▸ **Your goal**
Swap "Identify" for "Find" in the material that opens with the line containing "The image size is (1080, 2412)." and closes with the line containing "This screenshot has height=722, width=800.", then give only those lines again with everything else unchanged.

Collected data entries
>>

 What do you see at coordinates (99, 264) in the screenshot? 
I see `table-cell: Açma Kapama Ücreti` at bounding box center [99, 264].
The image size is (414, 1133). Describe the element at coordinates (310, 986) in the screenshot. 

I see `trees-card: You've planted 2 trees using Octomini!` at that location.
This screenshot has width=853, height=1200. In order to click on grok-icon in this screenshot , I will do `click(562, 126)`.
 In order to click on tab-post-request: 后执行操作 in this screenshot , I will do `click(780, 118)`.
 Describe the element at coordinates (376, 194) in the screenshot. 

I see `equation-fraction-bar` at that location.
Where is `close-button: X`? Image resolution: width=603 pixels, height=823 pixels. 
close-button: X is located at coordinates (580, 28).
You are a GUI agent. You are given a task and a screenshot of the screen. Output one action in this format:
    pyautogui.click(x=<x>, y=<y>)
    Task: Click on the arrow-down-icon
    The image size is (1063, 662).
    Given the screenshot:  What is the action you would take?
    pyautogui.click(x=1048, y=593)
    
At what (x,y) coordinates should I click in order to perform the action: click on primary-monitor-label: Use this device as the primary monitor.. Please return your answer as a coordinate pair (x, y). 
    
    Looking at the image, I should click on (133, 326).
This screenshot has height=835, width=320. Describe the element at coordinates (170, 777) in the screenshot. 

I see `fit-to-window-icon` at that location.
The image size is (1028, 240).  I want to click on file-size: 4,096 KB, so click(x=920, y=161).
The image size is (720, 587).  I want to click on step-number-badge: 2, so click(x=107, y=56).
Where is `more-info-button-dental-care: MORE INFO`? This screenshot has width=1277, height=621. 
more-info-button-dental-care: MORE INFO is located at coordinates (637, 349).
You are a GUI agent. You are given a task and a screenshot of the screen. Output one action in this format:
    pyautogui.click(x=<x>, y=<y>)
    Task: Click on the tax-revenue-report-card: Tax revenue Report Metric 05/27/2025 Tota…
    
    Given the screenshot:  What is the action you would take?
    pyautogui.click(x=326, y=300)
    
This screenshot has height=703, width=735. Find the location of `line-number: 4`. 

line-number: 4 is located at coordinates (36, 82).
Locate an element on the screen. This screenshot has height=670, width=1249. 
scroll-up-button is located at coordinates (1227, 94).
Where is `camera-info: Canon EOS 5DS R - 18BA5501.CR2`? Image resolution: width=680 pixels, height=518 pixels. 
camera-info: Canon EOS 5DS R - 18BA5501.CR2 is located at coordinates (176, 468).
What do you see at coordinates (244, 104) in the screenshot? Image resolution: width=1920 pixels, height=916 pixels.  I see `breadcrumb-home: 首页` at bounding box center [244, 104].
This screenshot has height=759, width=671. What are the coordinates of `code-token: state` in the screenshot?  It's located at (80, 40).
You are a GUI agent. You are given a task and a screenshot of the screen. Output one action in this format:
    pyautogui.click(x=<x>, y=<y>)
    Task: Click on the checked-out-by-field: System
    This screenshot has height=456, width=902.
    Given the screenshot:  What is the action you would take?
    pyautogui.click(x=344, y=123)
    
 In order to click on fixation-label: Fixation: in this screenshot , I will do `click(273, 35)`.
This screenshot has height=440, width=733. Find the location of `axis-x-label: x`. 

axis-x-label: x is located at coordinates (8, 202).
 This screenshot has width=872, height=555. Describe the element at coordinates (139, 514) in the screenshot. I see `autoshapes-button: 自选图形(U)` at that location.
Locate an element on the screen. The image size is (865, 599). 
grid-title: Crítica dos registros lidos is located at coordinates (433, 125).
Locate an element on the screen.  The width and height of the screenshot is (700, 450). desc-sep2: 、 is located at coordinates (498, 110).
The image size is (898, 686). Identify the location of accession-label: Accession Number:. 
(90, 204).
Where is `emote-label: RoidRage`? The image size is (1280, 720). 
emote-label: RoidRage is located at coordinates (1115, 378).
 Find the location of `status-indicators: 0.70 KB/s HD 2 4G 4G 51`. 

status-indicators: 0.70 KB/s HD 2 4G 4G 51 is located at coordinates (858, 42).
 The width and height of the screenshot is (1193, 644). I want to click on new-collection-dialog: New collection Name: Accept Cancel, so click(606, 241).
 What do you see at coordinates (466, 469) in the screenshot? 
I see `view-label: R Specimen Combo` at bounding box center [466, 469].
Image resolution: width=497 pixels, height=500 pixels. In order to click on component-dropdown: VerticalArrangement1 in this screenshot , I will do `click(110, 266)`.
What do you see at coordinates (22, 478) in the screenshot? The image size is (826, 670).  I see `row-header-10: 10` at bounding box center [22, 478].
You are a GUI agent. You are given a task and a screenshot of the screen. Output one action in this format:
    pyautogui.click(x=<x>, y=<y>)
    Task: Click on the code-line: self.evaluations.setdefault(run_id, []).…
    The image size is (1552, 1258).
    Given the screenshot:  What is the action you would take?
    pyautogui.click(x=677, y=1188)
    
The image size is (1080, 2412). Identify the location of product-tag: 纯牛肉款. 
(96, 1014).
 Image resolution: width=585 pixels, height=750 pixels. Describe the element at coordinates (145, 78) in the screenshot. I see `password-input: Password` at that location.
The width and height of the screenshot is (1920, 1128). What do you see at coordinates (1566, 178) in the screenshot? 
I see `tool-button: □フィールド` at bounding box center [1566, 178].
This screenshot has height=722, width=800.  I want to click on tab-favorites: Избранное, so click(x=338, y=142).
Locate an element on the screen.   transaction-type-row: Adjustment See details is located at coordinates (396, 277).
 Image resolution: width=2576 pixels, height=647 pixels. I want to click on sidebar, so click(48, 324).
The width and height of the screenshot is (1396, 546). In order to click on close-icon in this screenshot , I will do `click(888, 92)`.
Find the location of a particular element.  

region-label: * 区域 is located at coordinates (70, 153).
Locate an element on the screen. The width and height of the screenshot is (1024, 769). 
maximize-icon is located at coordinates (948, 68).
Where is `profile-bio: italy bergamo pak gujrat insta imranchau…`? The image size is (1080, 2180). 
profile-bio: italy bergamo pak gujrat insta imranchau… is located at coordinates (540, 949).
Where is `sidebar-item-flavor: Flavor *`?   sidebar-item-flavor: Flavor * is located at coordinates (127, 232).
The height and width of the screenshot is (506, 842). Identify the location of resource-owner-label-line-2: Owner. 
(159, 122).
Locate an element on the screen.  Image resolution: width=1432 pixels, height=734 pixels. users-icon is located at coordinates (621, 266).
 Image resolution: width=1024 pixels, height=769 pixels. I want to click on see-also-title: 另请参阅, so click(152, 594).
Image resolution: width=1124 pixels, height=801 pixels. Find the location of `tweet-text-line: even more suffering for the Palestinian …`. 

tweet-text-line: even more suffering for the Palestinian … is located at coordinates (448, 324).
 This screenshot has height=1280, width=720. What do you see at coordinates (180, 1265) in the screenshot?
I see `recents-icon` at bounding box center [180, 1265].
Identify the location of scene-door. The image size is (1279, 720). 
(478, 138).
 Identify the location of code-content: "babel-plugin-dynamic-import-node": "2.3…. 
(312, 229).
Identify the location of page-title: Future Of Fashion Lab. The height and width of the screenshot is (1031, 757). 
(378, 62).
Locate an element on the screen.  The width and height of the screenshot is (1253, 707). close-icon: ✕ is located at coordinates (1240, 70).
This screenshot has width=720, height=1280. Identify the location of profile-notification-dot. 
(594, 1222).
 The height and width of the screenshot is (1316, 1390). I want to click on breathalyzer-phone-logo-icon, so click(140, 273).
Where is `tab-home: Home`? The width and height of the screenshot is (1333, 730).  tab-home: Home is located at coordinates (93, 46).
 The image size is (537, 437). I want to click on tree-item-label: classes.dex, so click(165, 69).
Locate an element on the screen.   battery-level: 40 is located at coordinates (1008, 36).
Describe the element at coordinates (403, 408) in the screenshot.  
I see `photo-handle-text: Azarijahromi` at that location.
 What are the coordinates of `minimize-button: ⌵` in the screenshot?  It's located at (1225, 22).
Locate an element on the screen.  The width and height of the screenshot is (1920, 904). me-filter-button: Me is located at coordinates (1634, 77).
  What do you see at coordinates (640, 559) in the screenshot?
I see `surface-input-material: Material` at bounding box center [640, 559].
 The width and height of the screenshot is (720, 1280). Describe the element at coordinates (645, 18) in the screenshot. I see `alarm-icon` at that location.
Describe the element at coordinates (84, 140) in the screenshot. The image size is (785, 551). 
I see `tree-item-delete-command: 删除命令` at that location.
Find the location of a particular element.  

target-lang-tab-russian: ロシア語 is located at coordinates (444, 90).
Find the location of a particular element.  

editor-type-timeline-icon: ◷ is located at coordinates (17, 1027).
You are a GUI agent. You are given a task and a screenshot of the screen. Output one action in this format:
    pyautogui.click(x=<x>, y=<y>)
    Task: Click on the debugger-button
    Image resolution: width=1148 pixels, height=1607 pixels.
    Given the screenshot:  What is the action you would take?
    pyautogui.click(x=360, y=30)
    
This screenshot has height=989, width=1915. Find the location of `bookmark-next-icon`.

<<

▸ **Solution for this problem**
The image size is (1080, 2412). Find the location of product-tag: 纯牛肉款. 
(96, 1014).
 Image resolution: width=585 pixels, height=750 pixels. Describe the element at coordinates (145, 78) in the screenshot. I see `password-input: Password` at that location.
The width and height of the screenshot is (1920, 1128). What do you see at coordinates (1566, 178) in the screenshot? 
I see `tool-button: □フィールド` at bounding box center [1566, 178].
This screenshot has height=722, width=800.  I want to click on tab-favorites: Избранное, so click(x=338, y=142).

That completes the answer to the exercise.